Ce jeune lycéen, originaire de Picardie, s’engage volontairement comme artilleur dans la Somme où il est blessé deux fois. Par des rencontres après la guerre, il intègre le Cabinet du Maréchal Lyautey, Régent tout-puissant du protectorat marocain. A côté du vieil homme qui le considère comme un fils, il va apprendre loin des livres, toute la diversité de ce royaume millénaire. Il apprends à composer avec les différentes tribus berbères, les Arabes et à maintenir l’influence de la France sans pour autant casser les traditions locales. Monarchiste invétéré, opposant au colonialisme jacobin des Galliéni (dont il fut un proche) ou de Sérail, Lyautey va s’avérer un diplomate particulièrement fin et le rénovateur absolu de l’état marocain, le fameux Makhzen. Une leçon pour Pierre Viénot. Après l’échec du Bureau Franco-Allemand, où plein d’idéalisme, il pensait assurer une paix pérenne entre les deux voisins, il devient député des Ardennes.

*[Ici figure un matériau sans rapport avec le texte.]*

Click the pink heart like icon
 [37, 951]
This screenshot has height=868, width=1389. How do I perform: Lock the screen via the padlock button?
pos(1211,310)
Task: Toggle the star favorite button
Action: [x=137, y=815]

Spécialiste des Affaires étrangères à l’Assemblée, ces avis sur l’Europe et l’avenir des colonies sont particulièrement écoutés dans la Chambre. Quand arrive « le Front Populaire », cet homme appartenant au micro-parti « Parti républicain-socialiste » est nommé sous-secrétaire aux Protectorats du Maghreb et aux Mandats du Proche-Orient. Des leçons de Lyautey, il a compris à se concerter avec les acteurs locaux, à ne pas les mépriser. Il prend un jeune germaniste comme directeur de cabinet Pierre Bertaux et le brillant orientaliste, membre de la SFIO, Charles-André Jullien. Il multiplie les voyages au Levant et parvient à négocier à l’automne 1936, les traités accordant l’indépendance au Liban et à la Syrie. Ces traités ne sont pas ratifiés, en raison de l’hostilité du Sénat, mais ils servent de base pour l’indépendance effective de ces pays, à la fin de la Seconde guerre mondiale. Entre l’échec de « Blum-Violette », la non-intervention en Espagne en faveur des Républicains et le début des divisions à gauche sur l’Allemagne, l’action de Viénot est un miracle. Laic certe. Au Maghreb, sa politique vise à renforcer le droit des indigènes provoquant la fureur des colons. Son discours à la radio tunisienne du 1er mars 1937 visant à renforcer les droits des Tunisiens lui vaut d’être considéré par les plus influents colons comme « l’Antéchrist » Charles-André Jullien (« L’Afrique du Nord en marche »). De cette période va naître une amitié profonde et durable avec le leader du « Néo-Destour », un certain Habib Bourguiba…
Et puis il y a la chute du Front populaire, la guerre, l’aventure du Massilia, l’arrestation à Rabat puis le procès de Clermont-Ferrand avec Mendès-France et bien d’autres… son évasion, la création du mouvement « Libération-Nord » dont il est un des leaders. Une seconde fois incarcéré, il s’évade et rejoint Londres où il va devenir jusqu’à sa mort l’Ambassadeur spécial de la France Libre auprès des Anglais. Il va s’efforcer -au prix de d’une santé fragilisée par les affres de la Grande guerre – à maintenir une France totalement indépendante à la Libération. Une France administrée par le Gouvernement provisoire de la République Française et non par les troupes anglo-américaines, le fameux plan AMGOT (Allied Military Government of Ocupied Territories). Il accompagne le Général de Gaulle à Bayeux durant l’été 1944. Mais succombe d’une crise cardiaque quelques semaines après le 20 juillet 1944.
Viénot et d’autres incarnent de manière plus minoritaire une gauche de gouvernement qui a su concilier le difficile compromis entre un patriotisme intransigeant et un universalisme sans compromission… un équilibre en réalité si périlleux mais tant souhaité, tombant si souvent dans l’eau de l’Al Cawthar ou Styx…selon les points de vue.